一方アメリカは、「サイパンを落とせば東京に空襲ができ勝利できる」と考え、要となる島に戦力を集中。戦力を分散させた日本の弱点は兵站にあると見て、輸送船を沈め食料や武器等の補給を断ちました。一連の合理的戦略や工業力に象徴される継戦能力により、アメリカは零戦など日本の戦闘機に苦戦していた形勢を逆転させます。大川総裁はアメリカの強さをこう指摘されています(*2)。

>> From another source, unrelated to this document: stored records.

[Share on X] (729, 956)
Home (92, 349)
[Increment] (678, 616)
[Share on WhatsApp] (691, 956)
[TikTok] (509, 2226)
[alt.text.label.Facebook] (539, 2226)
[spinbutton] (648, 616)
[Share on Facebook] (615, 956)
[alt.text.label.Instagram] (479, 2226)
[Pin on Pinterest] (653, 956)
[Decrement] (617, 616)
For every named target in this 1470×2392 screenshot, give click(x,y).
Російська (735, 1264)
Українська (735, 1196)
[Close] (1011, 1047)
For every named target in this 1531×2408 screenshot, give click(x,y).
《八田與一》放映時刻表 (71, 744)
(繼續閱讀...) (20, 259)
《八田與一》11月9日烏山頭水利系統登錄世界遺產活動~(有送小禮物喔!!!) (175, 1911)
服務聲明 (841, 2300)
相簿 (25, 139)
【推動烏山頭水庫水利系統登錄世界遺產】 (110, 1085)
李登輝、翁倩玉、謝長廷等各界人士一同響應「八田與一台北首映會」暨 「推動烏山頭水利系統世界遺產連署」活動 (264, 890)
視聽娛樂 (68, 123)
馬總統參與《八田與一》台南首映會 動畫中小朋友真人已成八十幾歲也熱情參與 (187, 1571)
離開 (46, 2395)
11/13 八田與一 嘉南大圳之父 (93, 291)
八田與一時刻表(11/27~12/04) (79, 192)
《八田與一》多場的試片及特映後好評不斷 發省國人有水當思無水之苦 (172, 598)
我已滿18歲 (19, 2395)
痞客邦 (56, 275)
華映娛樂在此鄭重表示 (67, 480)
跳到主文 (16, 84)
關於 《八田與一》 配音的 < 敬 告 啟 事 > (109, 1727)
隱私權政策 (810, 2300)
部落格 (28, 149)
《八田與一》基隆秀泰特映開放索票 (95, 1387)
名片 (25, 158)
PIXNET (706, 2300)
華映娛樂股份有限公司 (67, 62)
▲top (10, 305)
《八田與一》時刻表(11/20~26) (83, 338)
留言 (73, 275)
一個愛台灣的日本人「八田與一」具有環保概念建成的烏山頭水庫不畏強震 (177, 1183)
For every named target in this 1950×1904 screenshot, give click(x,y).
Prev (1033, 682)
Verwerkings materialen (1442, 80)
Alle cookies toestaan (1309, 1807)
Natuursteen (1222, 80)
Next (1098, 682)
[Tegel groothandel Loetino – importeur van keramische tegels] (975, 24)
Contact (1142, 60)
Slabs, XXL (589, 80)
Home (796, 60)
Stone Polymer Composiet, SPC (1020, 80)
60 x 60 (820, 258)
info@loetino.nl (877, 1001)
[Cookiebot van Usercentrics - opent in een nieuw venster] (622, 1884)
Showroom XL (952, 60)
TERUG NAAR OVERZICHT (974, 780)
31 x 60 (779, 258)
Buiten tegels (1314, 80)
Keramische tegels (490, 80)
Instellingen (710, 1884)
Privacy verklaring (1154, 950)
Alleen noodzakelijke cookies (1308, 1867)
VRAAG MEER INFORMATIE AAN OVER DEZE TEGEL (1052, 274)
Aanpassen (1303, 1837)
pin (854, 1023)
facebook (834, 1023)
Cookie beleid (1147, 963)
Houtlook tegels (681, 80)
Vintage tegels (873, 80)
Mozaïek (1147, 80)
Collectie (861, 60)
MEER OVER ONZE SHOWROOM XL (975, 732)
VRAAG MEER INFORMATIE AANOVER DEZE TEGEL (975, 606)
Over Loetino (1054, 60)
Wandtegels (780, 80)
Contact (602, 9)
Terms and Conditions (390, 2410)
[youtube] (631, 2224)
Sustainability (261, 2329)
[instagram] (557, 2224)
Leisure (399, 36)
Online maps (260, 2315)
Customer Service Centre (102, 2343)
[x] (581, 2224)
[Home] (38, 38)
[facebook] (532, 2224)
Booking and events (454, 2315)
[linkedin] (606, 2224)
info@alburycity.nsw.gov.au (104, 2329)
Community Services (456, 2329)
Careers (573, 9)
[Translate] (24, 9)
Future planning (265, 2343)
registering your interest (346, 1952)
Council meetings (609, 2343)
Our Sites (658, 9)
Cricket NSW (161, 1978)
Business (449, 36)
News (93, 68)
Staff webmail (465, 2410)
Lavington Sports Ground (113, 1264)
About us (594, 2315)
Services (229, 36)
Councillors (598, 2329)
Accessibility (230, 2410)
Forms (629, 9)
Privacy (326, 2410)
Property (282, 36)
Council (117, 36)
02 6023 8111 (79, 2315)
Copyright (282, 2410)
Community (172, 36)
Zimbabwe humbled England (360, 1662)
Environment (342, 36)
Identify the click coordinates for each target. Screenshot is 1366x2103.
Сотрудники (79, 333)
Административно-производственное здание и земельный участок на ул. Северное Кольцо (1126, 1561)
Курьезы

『戦いを続けていく能力』『再び立ち上がる能力』『改善してイノベーションをかけていく能力』が優れていると思います。『自分のほうが弱い』と見たら、何が弱いのかを研究して、そこを乗り越えていこうとする力が非常に強かったのです

残念なことに、日本の兵站軽視は今も変わっていません。

化石燃料の大半を輸入に依存している日本は、シーレーンが封鎖されれば"終わり"です。この問題は長らく指摘されてきましたが、今に至るまで十分な手が打たれていません。特に昨今、ウクライナ戦争や脱炭素政策の影響もありエネルギー価格は高騰し続けています。原発再稼働が急務であることは自明ですが、政治家は一時的な補助金制度でごまかしているのが現状です。

(*2)法話「先見力の磨き方」

西太平洋ソロモン諸島のガダルカナル島沖で撃沈された輸送船「鬼怒川丸」。ガダルカナル島を巡って繰り広げられた戦いでは、日本の継戦能力が限界に達し、戦死者だけでなく飢えと病で多数の犠牲者が出た上、軍艦や航空機、武器なども数多く喪失した。

仏教を追い出した日本政治の限界

エネルギーに限らず、自分の国を自分で守れない国防体制や、長らく低迷が続く経済も、同様の問題を抱えています。責任の所在がはっきりしないまま、その場の空気で物事が決まってきました。LGBT理解増進法も反対しにくい空気の中で可決され、肝心の価値判断について議論された様子はありません。

こうした「無責任体制」と「空気の支配」について、大川総裁は「妖怪の発生源と国民性の両方をつなぐものではないか」と指摘されています(*3)。

なぜこうなってしまったのか──。決定的な要因が、日本から仏教を追い出したことです。

現代まで伝わる日本神道には教えがなく、善悪を分かつ価値観がありません。日本においてそれを教えてきたのが仏教でした。「縁起の理法」や「地獄の裁き」は、誰一人として自己責任の原則からは逃れられないことを教えます。特に明治新政府下で起きた廃仏毀釈以降、「がらんどう」で「中身がない」という弱点が顕著に現れてしまったと言えるでしょう(*4)。

真に日本を立て直すには「妖怪性の反省」が不可欠です。

(*3)法話「『妖怪にならないための言葉』発刊記念対談」
(*4)日本神道の問題点については、『奇跡の法』第2章や『常勝の法』第5章、『救世の法』第4章、『人として賢く生きる』第1章などに詳述(いずれも大川隆法著、幸福の科学出版)。